The National Interest ^ | 07/30/2018 | Kyle Mizokami

Posted on 07/30/2017 7:29:46 PM PDT by sukhoi-30mki

The three new Zumwalt-class destroyers are in trouble. Originally envisioned as a fleet of more nearly three dozen destroyers, and the weapons that justified them, the Zumwalts have faced delays, cuts and staggering cost increases. As the ships teeter on the verge of white elephant status, could they become relevant again by taking on a new role, that of a stealthy ship killer?

The Zumwalt-class destroyers were originally envisioned as a fleet of thirty-two destroyers designed to attack targets far inland with precision-guided howitzer shells. Designed in part to support amphibious landings by the U.S. Marine Corps, the Zumwalts were meant to make up for the lack of big-gun firepower caused by the retirement of the Iowa-class destroyers.

Unfortunately, cost overruns and technical problems caused the Pentagon to trim the number of Zumwalts to just three ships. Even worse, the service has decided the long-range attack-projectile shells that justified the ships are too expensive to purchase.
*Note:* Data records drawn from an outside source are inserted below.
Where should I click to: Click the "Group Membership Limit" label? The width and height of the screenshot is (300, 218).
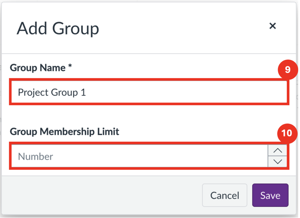tap(64, 132)
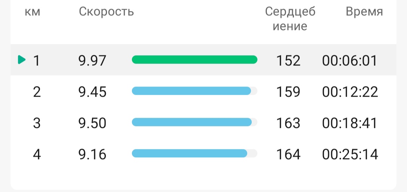Click the км column header
The image size is (407, 192).
pyautogui.click(x=33, y=12)
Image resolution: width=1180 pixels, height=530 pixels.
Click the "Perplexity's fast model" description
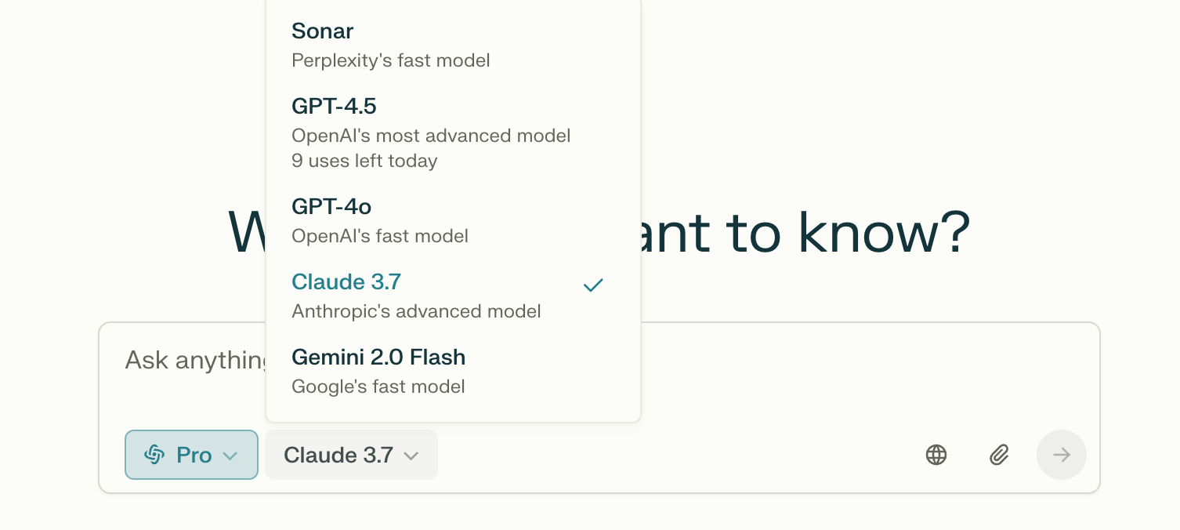pos(391,60)
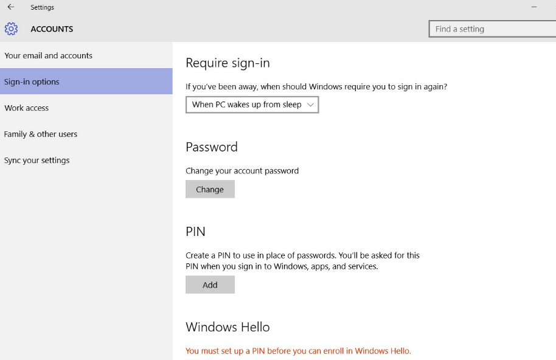Expand the 'When PC wakes up from sleep' dropdown
The width and height of the screenshot is (556, 360).
[252, 105]
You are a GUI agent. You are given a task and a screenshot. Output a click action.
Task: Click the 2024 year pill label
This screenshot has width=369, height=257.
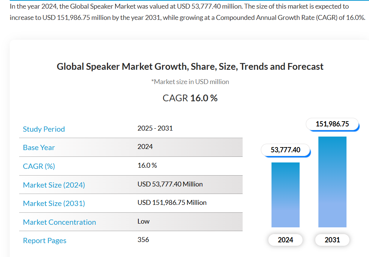point(285,240)
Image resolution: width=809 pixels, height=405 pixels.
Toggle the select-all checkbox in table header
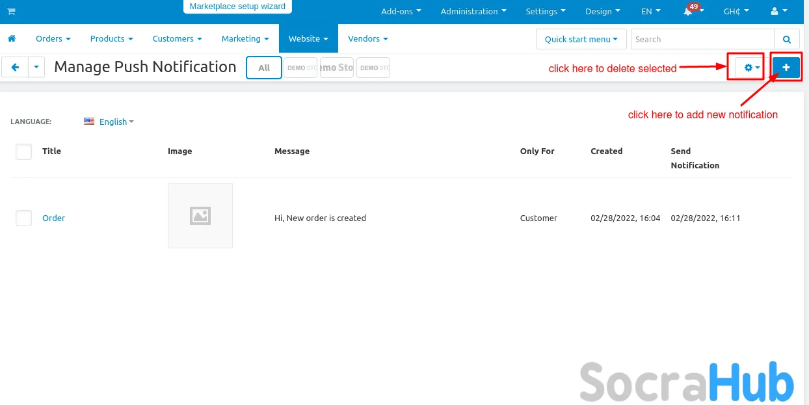(23, 151)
This puts the remaining fleet in a poor position to support future naval landings, as only one ship is likely to be at sea at any given time.
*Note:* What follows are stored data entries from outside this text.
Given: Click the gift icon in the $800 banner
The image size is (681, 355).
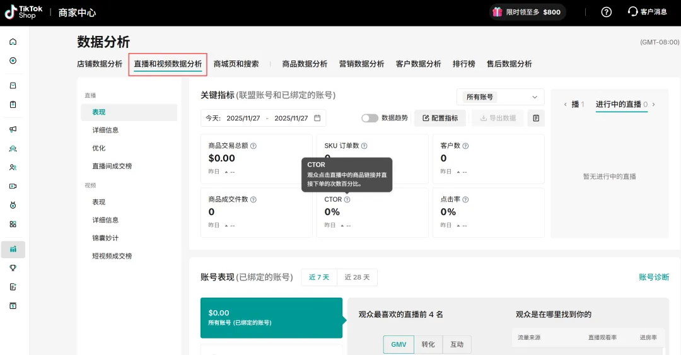Looking at the screenshot, I should click(498, 12).
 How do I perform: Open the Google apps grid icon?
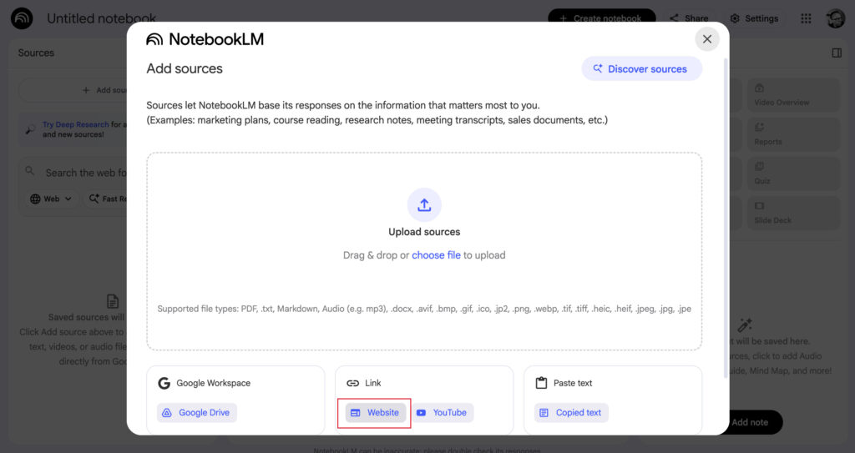pos(806,18)
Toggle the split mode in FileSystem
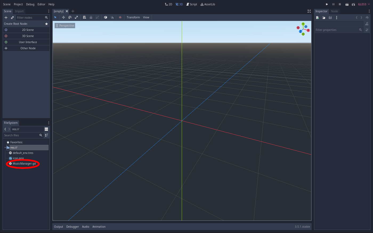373x233 pixels. coord(46,129)
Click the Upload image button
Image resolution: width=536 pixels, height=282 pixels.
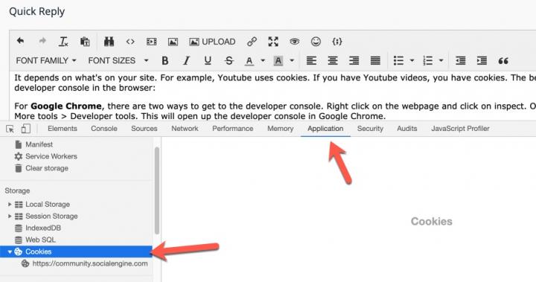click(x=212, y=42)
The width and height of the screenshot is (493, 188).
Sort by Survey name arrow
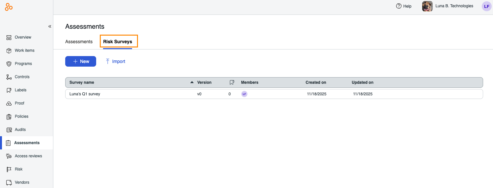click(x=192, y=82)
Meanwhile, the U.S. Navy is witnessing the rapid rise of the People’s Liberation Army Navy. The PLAN was barely a force to be reckoned with as early as 2000, when the Zumwalt class was in early development. Today, the Pentagon describes the PLAN [3] as “the largest Navy in Asia, with more than 300 surface ships, submarines, amphibious ships, and patrol craft.” While the United States and China are not direct adversaries, aggressive Chinese activity in the South and East China Seas outside of international norms and against U.S. allies could bring the two into conflict. Similarly, Russia has increased the use of its navy in the Baltic, the Mediterranean and the Pacific.

The stealthy nature of the Zumwalt class, whose design reduces the ship’s radar signature to that of a small fishing boat, lends itself to operating in enemy waters. Coupled with a large magazine of missiles, the Zumwalt class could become the ideal warship for an aggressive antisurface-ship role. Operating as a lone wolf but fully networked into the U.S. Navy’s battle network, a Zumwalt could be sent to hunt down and destroy enemy task forces far and wide.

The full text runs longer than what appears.